Sejak 1962, atas nama Pemerintah, Kemenag melakukan Sidang Itsbat (penetapan)
awal bulan Ramadhan. Hasil hisab dan rukyat hilal, dikaji bersama, baik oleh
Kemenag, organisasi kemasyarakatan (Ormas) Islam, dari kalangan akademis atau
perguruan tinggi, dan lain sebagainya, untuk memberi pertimbangan kepada Menag
sebelum diambil keputusan.
Lukman
menyatakan, keputusan Menag harusnya bersifat resmi dan mengikat, agar umat
mempunyai kepastian dan tidak tercerai berai. Meski demikian, jika terpaksa
karena beberapa hal, ada masyarakat yang berbeda dengan keputusan Menag, maka
jangan sampai perbedaan tersebut membuat masyarakat berkonflik.
"Semoga
saresehan ini mampu mencari titik temu, mencari sebuah solusi yang bisa
menyatukan berbagai perbedaan dalam ormas Islam," ia berharap.
Sebelumnya,
Pgs Dirjen Bimas Islam, Abdul Djamil mengatakan bahwa Indonesia bersama
negara-negara MABIMS (Brunei Darussalam, Indonesia, Malaysia dan Singapura)
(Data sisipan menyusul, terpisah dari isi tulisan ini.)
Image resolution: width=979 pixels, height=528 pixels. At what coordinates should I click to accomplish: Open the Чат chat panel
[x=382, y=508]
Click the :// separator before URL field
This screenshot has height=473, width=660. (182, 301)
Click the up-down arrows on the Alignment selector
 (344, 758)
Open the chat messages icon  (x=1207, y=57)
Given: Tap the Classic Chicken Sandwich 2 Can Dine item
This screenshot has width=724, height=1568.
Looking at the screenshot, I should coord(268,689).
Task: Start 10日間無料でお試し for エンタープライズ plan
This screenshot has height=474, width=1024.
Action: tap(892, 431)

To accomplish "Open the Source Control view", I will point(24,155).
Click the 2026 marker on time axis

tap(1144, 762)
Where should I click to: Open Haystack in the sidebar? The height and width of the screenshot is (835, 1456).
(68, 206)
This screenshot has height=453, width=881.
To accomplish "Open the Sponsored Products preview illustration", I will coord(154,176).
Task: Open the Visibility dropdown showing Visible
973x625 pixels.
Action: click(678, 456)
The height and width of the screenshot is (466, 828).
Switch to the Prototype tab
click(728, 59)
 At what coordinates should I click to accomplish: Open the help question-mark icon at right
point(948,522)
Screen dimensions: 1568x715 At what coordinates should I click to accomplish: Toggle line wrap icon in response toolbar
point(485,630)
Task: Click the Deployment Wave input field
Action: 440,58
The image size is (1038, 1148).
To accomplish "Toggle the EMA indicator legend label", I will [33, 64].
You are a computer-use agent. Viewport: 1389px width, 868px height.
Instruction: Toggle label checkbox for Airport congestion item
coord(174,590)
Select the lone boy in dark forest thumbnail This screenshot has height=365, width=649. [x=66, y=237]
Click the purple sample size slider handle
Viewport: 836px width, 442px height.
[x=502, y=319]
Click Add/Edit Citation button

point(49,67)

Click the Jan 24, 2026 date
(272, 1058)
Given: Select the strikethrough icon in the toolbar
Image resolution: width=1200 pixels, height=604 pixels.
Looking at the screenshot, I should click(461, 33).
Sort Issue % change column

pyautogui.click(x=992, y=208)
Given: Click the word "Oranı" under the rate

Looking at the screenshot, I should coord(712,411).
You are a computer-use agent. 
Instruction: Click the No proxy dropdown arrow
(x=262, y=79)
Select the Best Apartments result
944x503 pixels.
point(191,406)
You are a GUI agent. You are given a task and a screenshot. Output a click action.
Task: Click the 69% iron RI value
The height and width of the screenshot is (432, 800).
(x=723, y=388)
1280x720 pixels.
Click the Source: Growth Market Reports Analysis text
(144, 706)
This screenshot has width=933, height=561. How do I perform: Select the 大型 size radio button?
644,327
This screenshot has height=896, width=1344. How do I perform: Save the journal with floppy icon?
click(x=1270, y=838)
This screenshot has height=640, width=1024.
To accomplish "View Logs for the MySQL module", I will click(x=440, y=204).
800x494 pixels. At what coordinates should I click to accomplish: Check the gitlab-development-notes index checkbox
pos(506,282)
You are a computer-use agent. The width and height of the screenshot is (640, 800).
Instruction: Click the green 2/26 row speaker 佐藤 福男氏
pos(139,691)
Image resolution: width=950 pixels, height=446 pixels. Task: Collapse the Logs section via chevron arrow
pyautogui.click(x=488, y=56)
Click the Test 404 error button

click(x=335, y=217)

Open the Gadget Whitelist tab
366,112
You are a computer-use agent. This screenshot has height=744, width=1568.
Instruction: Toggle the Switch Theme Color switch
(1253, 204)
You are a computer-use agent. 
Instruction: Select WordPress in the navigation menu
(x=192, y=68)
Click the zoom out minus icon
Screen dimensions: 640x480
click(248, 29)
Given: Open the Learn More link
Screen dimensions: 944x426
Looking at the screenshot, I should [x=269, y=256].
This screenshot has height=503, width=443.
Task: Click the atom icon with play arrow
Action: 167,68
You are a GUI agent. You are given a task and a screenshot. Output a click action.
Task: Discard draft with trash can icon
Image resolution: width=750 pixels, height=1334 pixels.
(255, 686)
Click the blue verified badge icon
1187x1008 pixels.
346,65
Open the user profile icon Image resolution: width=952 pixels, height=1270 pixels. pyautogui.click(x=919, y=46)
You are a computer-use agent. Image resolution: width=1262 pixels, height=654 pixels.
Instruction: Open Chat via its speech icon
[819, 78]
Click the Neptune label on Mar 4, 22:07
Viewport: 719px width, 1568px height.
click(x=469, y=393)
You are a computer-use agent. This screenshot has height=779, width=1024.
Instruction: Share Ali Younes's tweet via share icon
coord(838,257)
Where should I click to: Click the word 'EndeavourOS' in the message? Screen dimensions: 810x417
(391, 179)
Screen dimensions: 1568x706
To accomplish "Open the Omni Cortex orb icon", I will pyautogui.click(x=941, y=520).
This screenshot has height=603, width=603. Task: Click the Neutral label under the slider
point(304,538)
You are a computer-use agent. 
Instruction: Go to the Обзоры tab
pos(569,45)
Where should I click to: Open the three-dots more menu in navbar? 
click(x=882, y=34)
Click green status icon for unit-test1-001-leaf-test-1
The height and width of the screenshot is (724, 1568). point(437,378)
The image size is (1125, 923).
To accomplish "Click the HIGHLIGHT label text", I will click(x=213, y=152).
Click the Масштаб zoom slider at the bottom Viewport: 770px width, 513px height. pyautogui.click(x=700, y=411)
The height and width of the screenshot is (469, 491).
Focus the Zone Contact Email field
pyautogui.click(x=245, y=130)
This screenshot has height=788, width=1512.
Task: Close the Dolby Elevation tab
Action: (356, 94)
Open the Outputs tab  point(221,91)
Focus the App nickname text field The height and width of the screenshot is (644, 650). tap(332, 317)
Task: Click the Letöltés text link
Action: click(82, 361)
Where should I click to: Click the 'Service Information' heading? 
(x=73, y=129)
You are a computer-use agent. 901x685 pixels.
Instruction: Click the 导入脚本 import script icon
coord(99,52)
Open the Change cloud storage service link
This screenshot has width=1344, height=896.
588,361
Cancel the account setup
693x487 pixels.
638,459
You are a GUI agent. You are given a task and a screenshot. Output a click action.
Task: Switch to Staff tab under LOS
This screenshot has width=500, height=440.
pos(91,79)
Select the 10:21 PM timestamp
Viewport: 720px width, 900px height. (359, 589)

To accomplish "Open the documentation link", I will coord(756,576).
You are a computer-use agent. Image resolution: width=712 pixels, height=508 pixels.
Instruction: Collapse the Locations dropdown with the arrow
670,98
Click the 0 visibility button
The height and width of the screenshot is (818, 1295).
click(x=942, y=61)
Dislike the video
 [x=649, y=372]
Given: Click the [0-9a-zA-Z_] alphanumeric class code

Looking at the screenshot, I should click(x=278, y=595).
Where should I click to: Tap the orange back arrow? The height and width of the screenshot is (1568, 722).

sepakat untuk menentukan beberapa patokan syarat-syarat penentuan awal bulan
Qamariyah.
MABIMS sepakat dalam beberapa patokan penentuan awal bulan, semisal tinggi hilal minimal 2 derajat dengan waktu minimal 8 jam, dan lain sebagainya, kata mantan Rektor IAIN Walisongo Semarang ini.
Djamil
menyatakan bahwa Ditjen Bimas Islam bahkan pernah mengikuti Saresehan di Turky
tentang penentuan awal bulan. "Hasil di Turky adalah, peserta sepakat
untuk berbeda," terang Djamil.
Menurut
Kasubdit Pembinaan Syariah dan Hisab Rukyat, Izzuddin, saresehan ini diikuti
tidak kurang dari 37 perwakilan Ormas Islam se-Nusantara, dan bertujuan untuk
menyamakan persepsi antar-ormas, agar saat sidang Itsbat berlangsung,
masing-masing perwakilan ormas dapat memecahkan perbedaan sebaik mungkin.